Requirement
Retype the stock market commentary below word for word, from its opening sentence through its final line.

My heading last week was “Have stocks really topped?”  And on Tuesday, as the stock indexes were resuming a normal uptrend following a small dip, we got the answer as they very suddenly turned tail with a vengeance at 2 pm UK time – just as the latest US economic report was issued.  The Dow was off by hundreds of pips in minutes.

Of course, the pundits ascribed the collapse to the dire PMI data just issued.  That is pure bunkum.  If that was the case, how come the markets took no notice of all the previous weak data and merrily observed the business-as-usual ‘bad news is good news’ theme?

Suddenly, bad news was now bad on Tuesday. So the question is: Why the sudden switch from good to bad?  Naturally, the conventional analysts have no answer for that – but that doesn’t stop them in their perpetual belief that it is the news that makes the markets.  Why the lack of curiosity?  That is simply because most humans find it well nigh impossible to abandon a long-held irrational belief – and anyway, their current belief is in tune with their peers and so their livelihood is not threatened!

When your job depends on believing a fantasy, you can easily convince yourself it is true.

Supplied entries

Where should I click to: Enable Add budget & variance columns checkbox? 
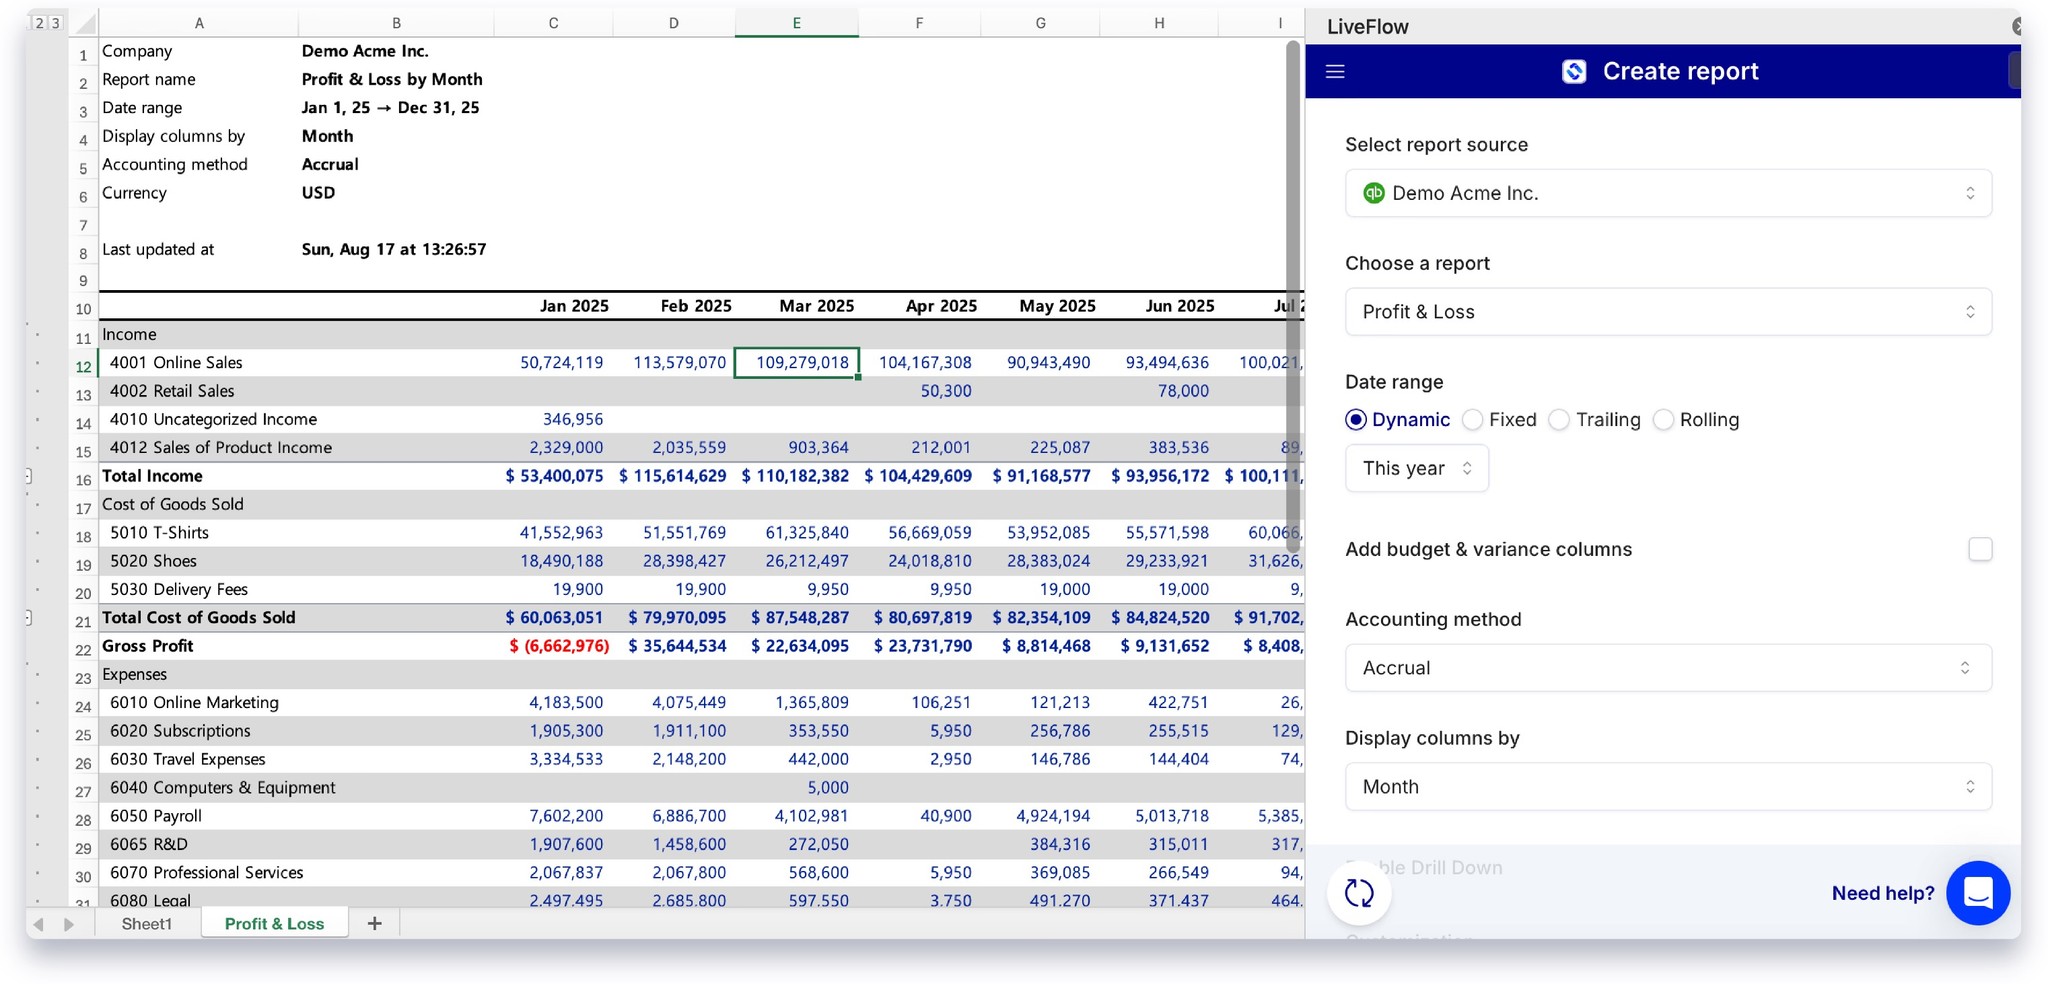coord(1979,549)
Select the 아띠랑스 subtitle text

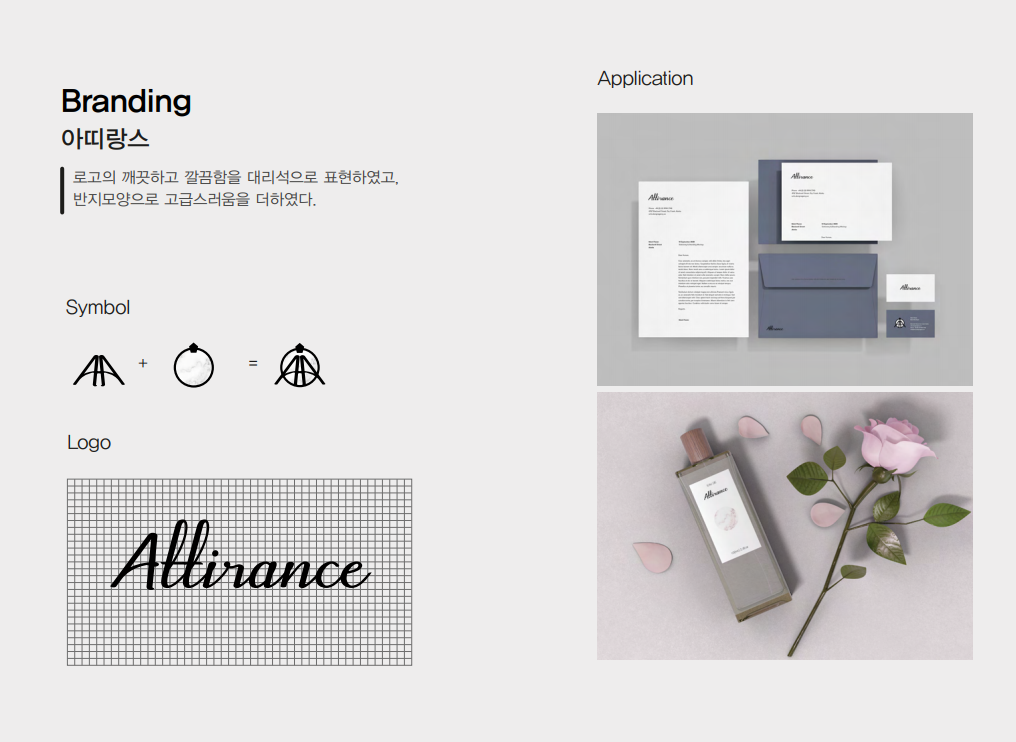click(105, 138)
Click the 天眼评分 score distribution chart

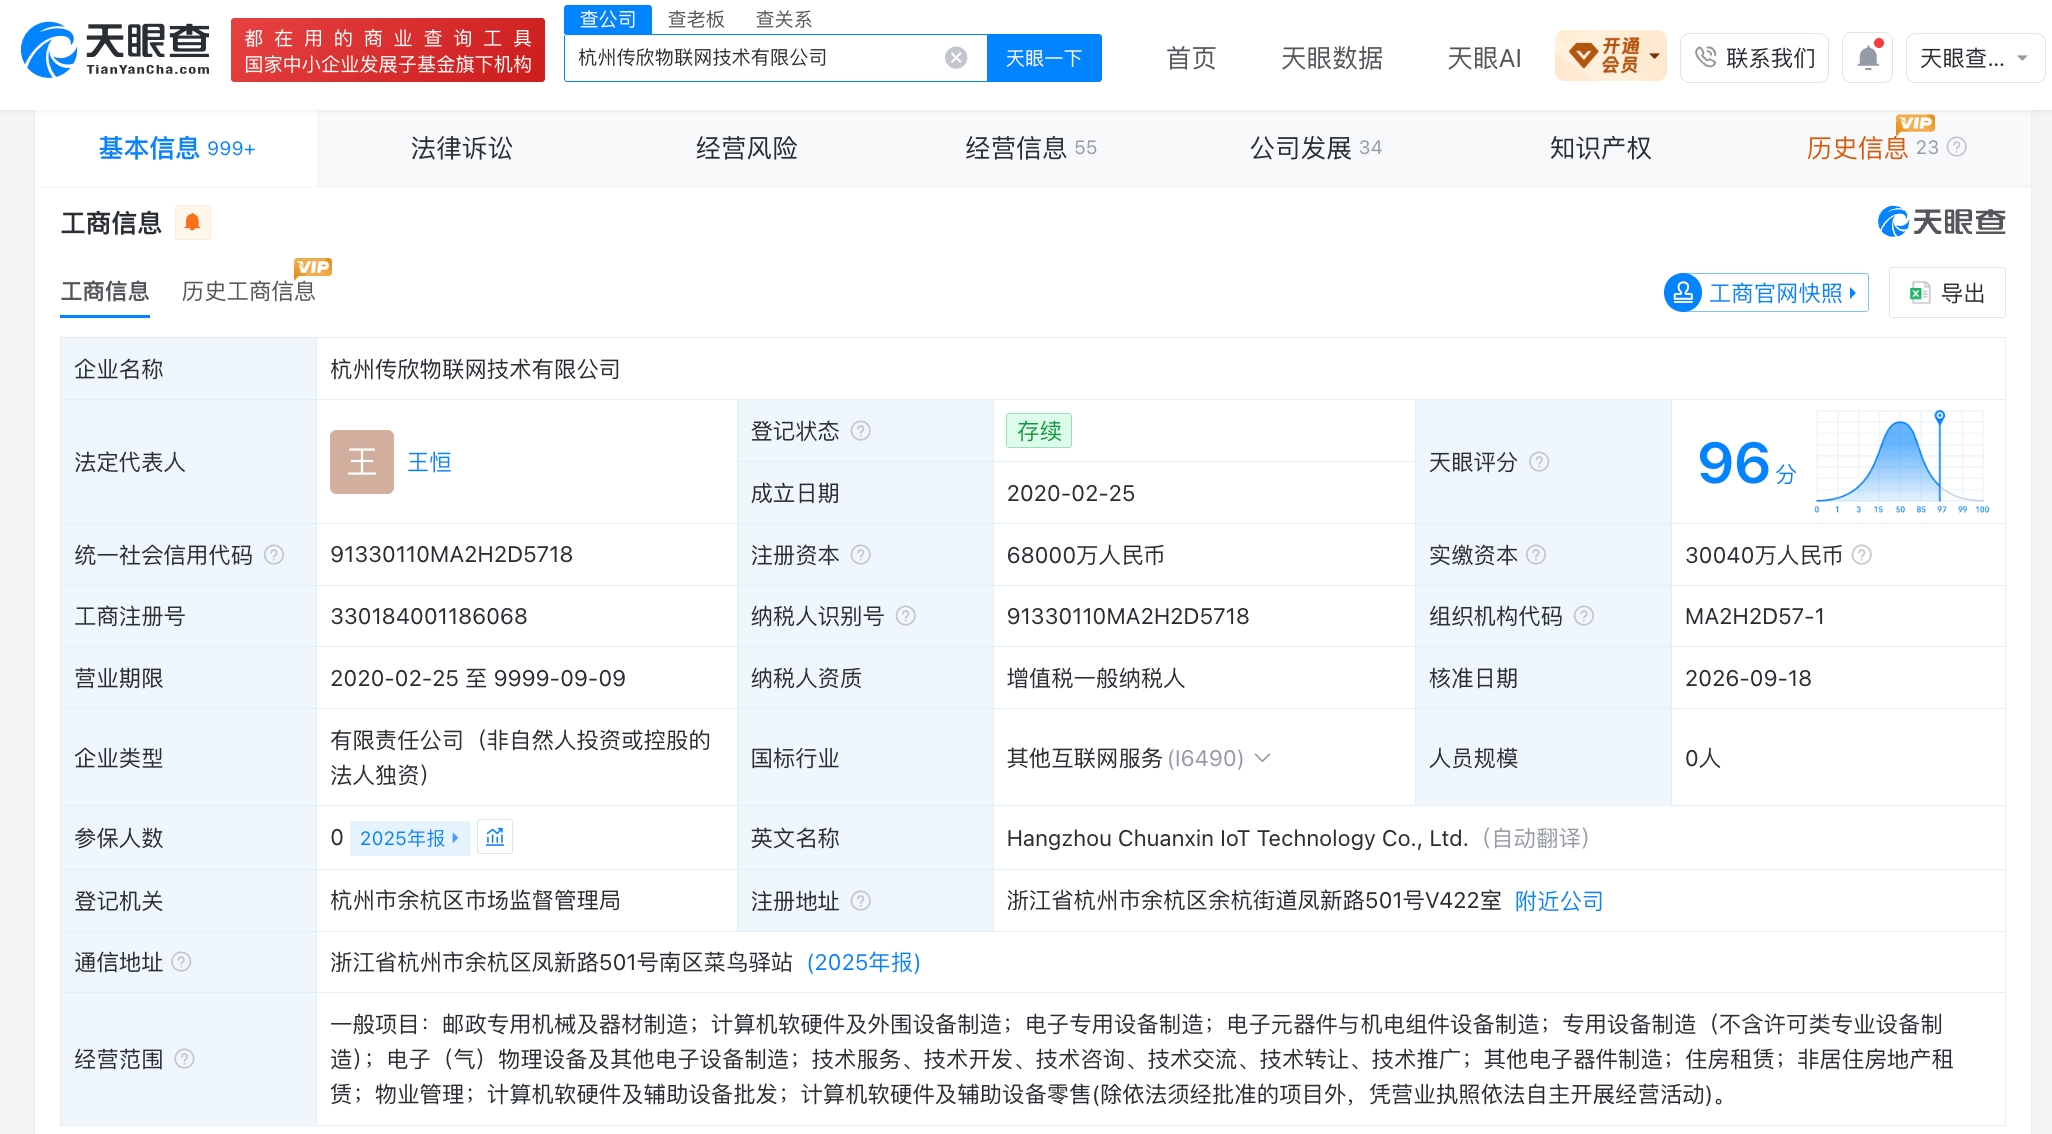(1901, 461)
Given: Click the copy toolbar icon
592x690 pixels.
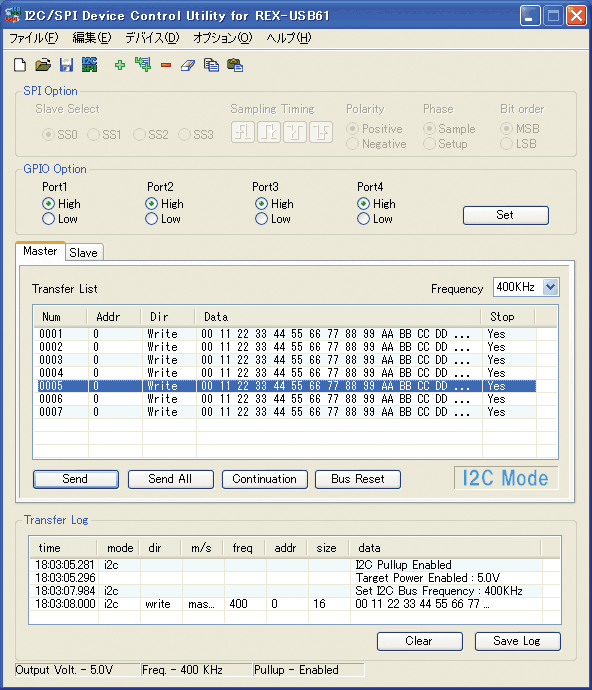Looking at the screenshot, I should tap(211, 65).
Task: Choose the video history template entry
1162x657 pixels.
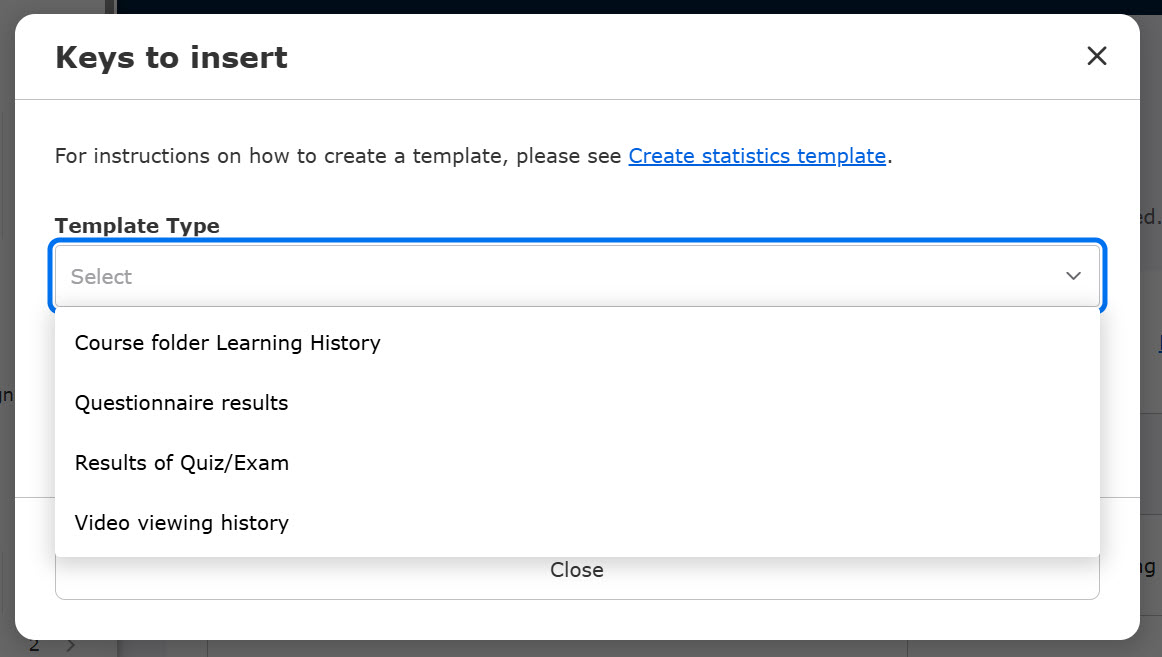Action: 182,523
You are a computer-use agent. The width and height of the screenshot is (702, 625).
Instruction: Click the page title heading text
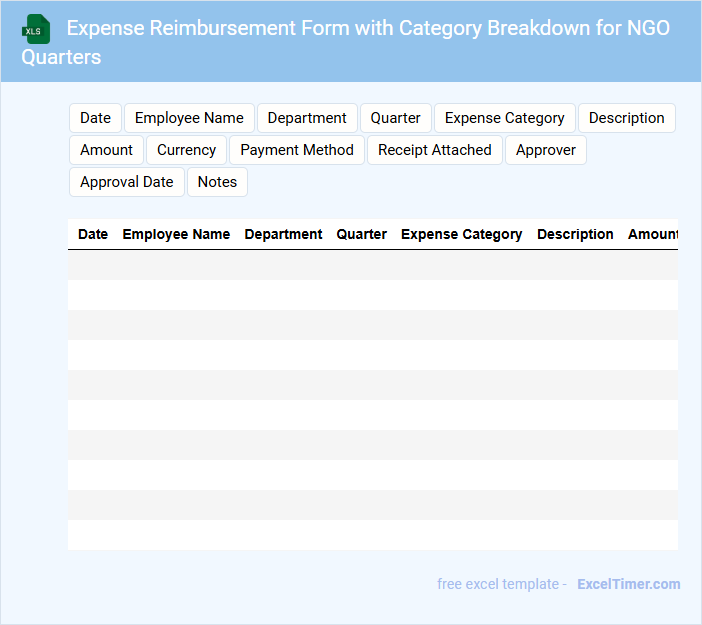click(x=368, y=28)
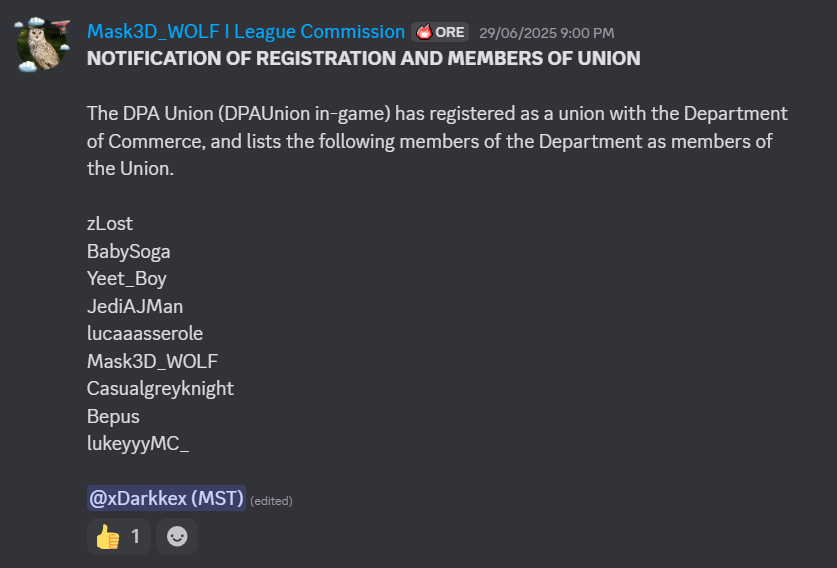
Task: Open the add reaction smiley picker
Action: pyautogui.click(x=177, y=536)
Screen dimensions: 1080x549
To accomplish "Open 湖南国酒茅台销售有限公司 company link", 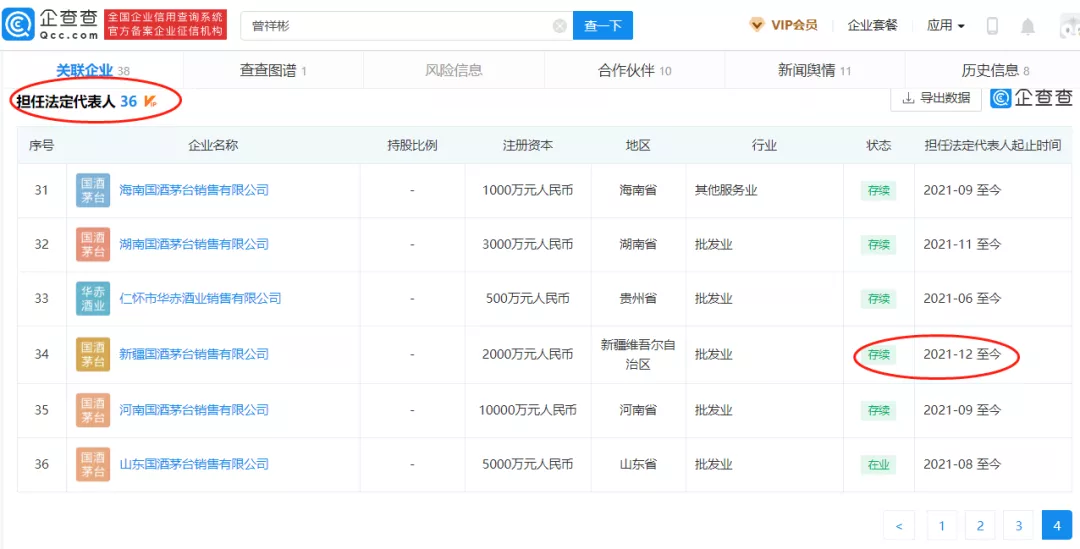I will pyautogui.click(x=194, y=244).
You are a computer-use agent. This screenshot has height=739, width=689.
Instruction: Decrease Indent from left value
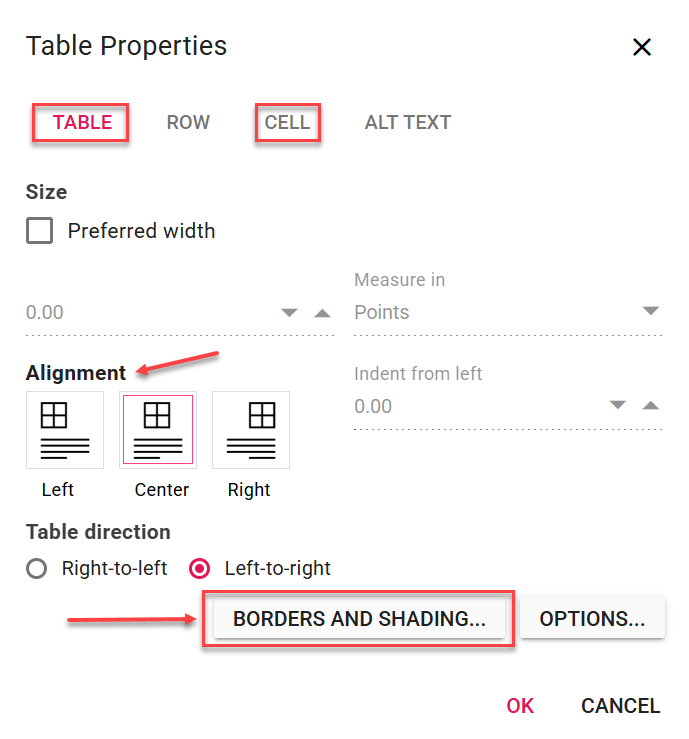pyautogui.click(x=618, y=406)
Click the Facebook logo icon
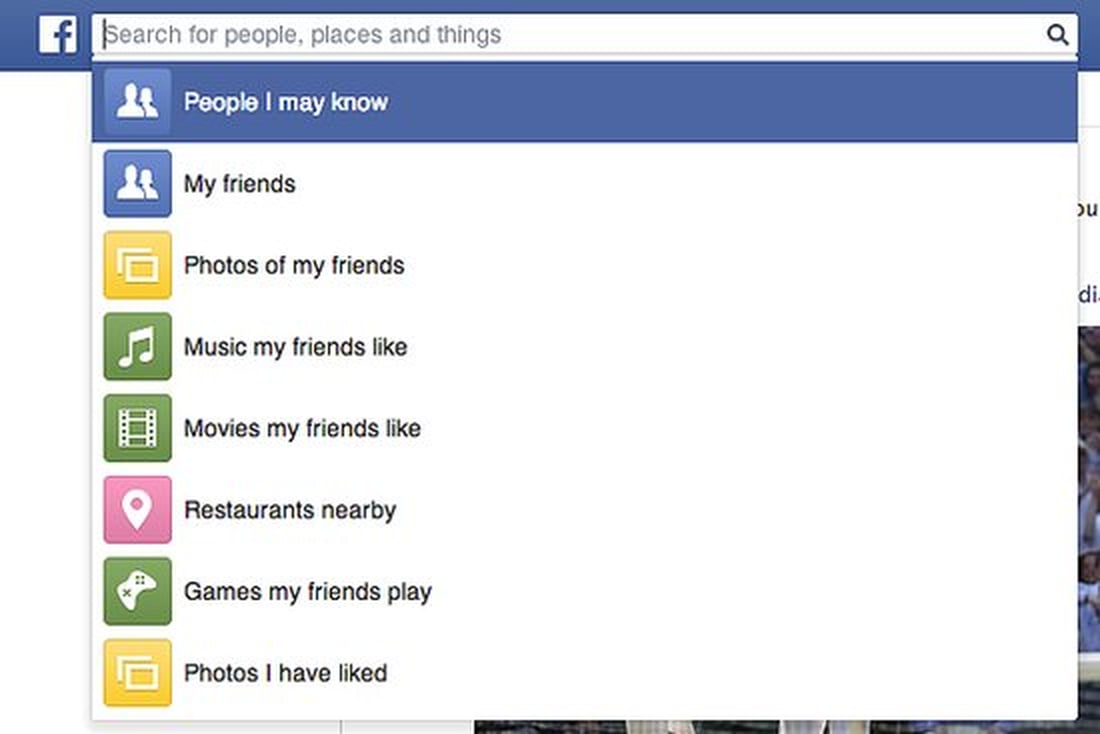The image size is (1100, 734). coord(57,33)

Solved exercise
My heading last week was “Have stocks really topped?”  And on Tuesday, as the stock indexes were resuming a normal uptrend following a small dip, we got the answer as they very suddenly turned tail with a vengeance at 2 pm UK time – just as the latest US economic report was issued.  The Dow was off by hundreds of pips in minutes.

Of course, the pundits ascribed the collapse to the dire PMI data just issued.  That is pure bunkum.  If that was the case, how come the markets took no notice of all the previous weak data and merrily observed the business-as-usual ‘bad news is good news’ theme?

Suddenly, bad news was now bad on Tuesday. So the question is: Why the sudden switch from good to bad?  Naturally, the conventional analysts have no answer for that – but that doesn’t stop them in their perpetual belief that it is the news that makes the markets.  Why the lack of curiosity?  That is simply because most humans find it well nigh impossible to abandon a long-held irrational belief – and anyway, their current belief is in tune with their peers and so their livelihood is not threatened!

When your job depends on believing a fantasy, you can easily convince yourself it is true.